Argentina ratifica acordo Mercosul-UE e acelera debate global sobre comércio, votos no Senado, impactos setoriais e impasse no Parlamento Europeu
Senado argentino confirmou a ratificação por 69 votos a favor, 3 contrários e nenhuma abstenção, impulsionando o acordo Mercosul-UE enquanto a União Europeia revisa a legalidade
A Argentina concluiu a ratificação parlamentar do acordo Mercosul-UE, um movimento que pode mudar rotas de exportação e importação na América do Sul e na União Europeia.
A aprovação no Senado abre nova fase de trâmites formais para o tratado, mas também acende alertas e debates sobre proteção de setores sensíveis em ambos os blocos.
Mais detalhes sobre votação, cláusulas e reações foram publicados e divulgados na cobertura do caso, conforme informação divulgada pelo g1.
Votação e formalização do tratado
Com 69 votos a favor, 3 contrários e nenhuma abstenção, o Senado concluiu a ratificação parlamentar do tratado, assinado em 17 de janeiro, em Assunção.
A votação argentina segue movimentos similares no Mercosul, já que Brasil e Paraguai indicaram que iniciaram os procedimentos necessários para que seus parlamentos ratifiquem o tratado nos próximos dias.

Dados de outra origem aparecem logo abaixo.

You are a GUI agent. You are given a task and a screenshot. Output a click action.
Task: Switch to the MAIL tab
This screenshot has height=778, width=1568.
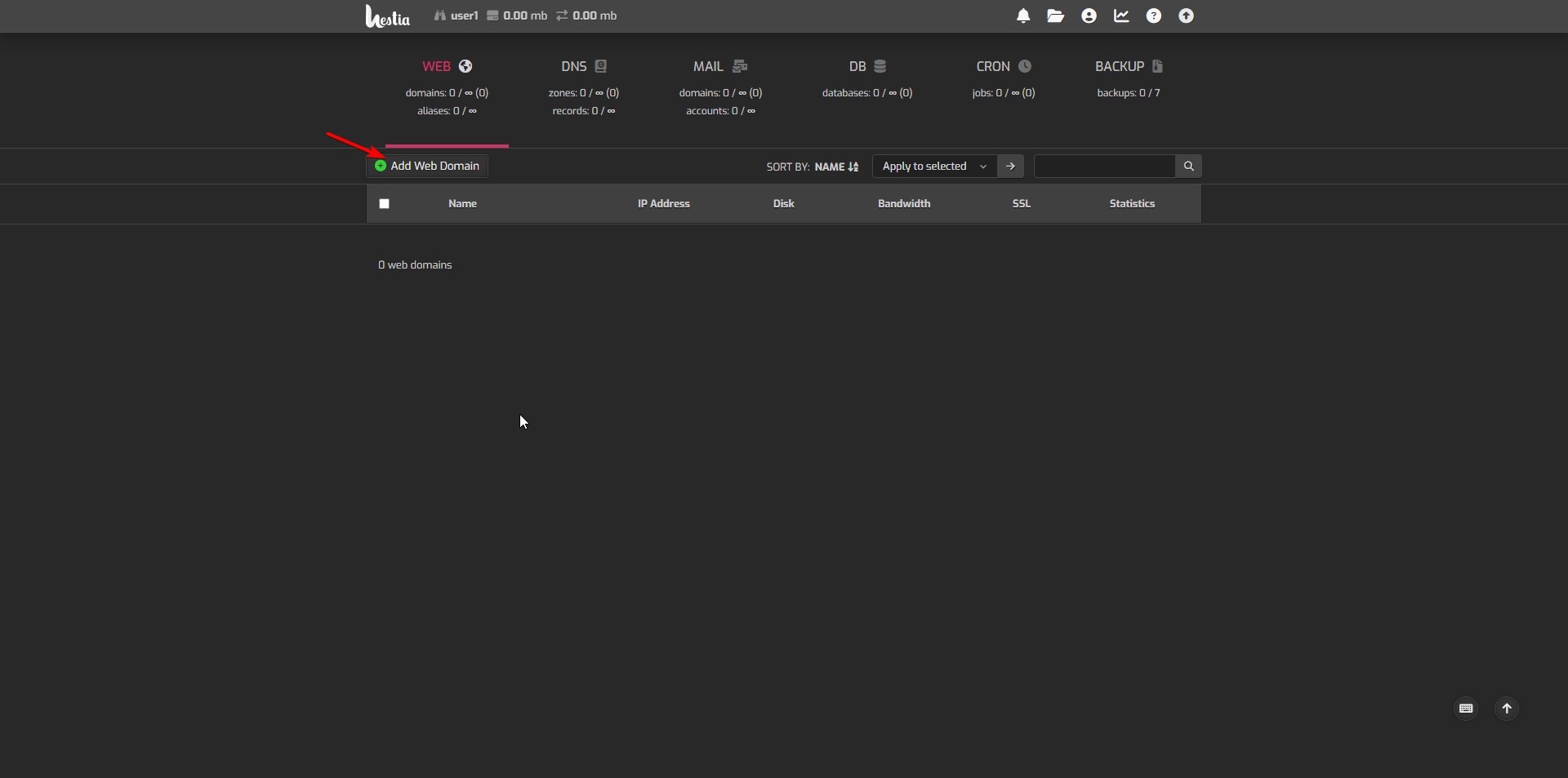[719, 67]
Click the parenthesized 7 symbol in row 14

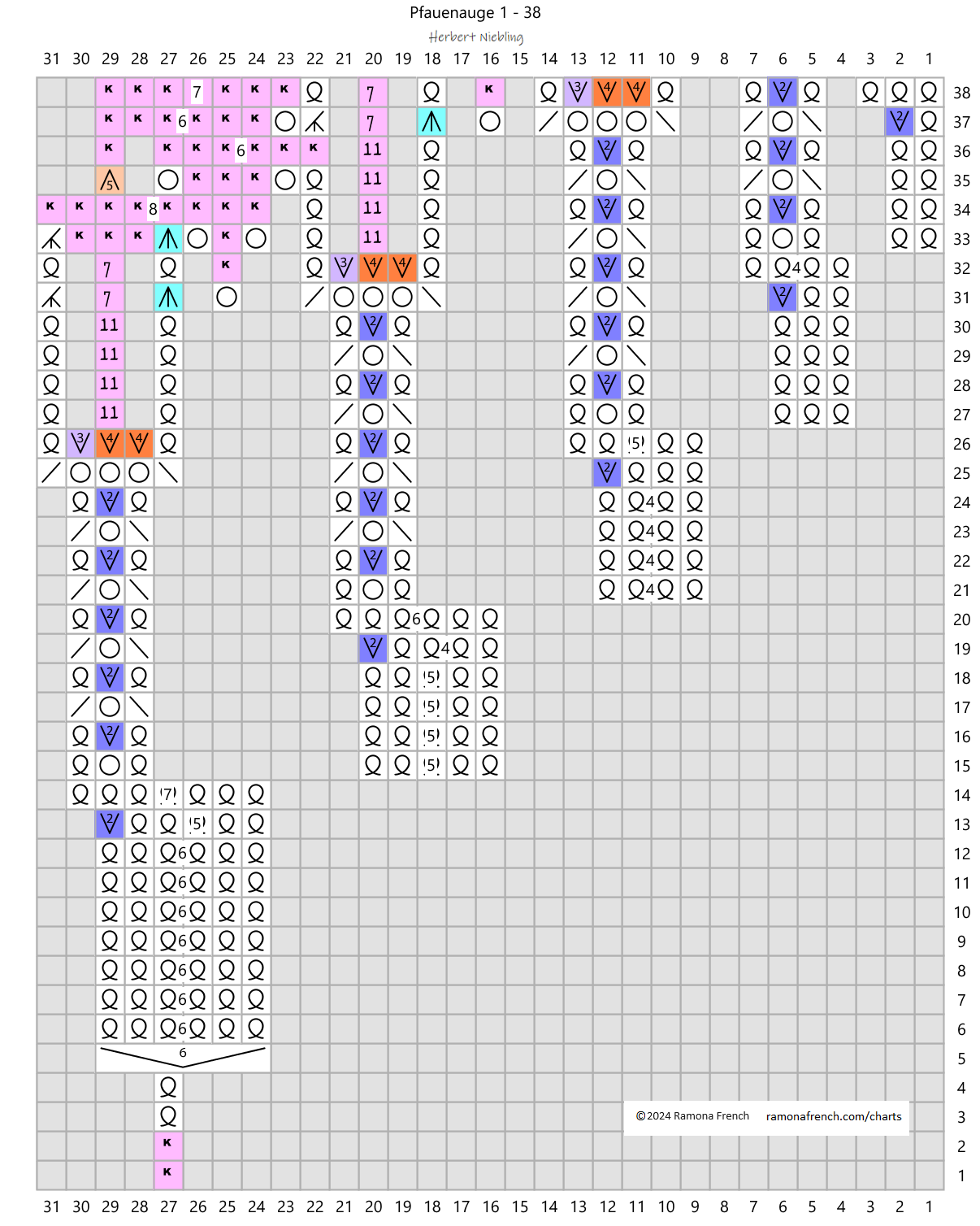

Os senadores destacaram que a aprovação nacional é apenas um passo no processo de implementação do acordo Mercosul-UE, que ainda depende de decisões em outras instâncias, especialmente na União Europeia.
O que prevê o texto e impacto econômico
O tratado eliminará tarifas sobre mais de 90% do comércio entre os dois blocos, que juntos respondem por cerca de 30% do Produto Interno Bruto (PIB) mundial e somam mais de 700 milhões de consumidores.
Essa liberalização promete ampliar exportações de bens manufaturados da UE para o Mercosul, incluindo veículos, máquinas, queijos e vinhos, e aumentar a presença de produtos agrícolas e pecuários sul-americanos na Europa.
Ao mesmo tempo, medidas de salvaguarda foram adotadas pela Comissão Europeia para proteger setores considerados sensíveis, buscando mitigar choques setoriais imediatos com a abertura.
Impasse no Parlamento Europeu e riscos legais
Enquanto o tratado avança nos trâmites formais nos países do Mercosul, o Parlamento Europeu suspendeu a própria ratificação por tempo indeterminado em 21 de janeiro.
Na ocasião, os eurodeputados enviaram o texto ao Tribunal de Justiça da União Europeia para avaliar sua legalidade, criando um entrave que pode retardar a aplicação plena do acordo Mercosul-UE.
A Comissão Europeia, braço executivo da União Europeia presidido por Ursula von der Leyen, pode decidir implementar o tratado de forma provisória, mas até o momento não tomou uma decisão.
Pressões, setores e próximos passos
O processo enfrenta forte resistência de setores do agropecuário europeu, que temem o impacto de uma entrada massiva de carne, arroz, mel e soja sul-americanos no mercado europeu.
Ao mesmo tempo, exportadores do Mercosul esperam ganhos com maior acesso a mercados europeus, e governos tentam equilibrar interesses políticos, econômicos e ambientais durante os próximos votos e análises judiciais.
Com a ratificação argentina, o foco agora se volta para Brasil, Paraguai e para o desenlace no Parlamento Europeu, etapas que definirão se e quando o acordo Mercosul-UE começará a valer na prática.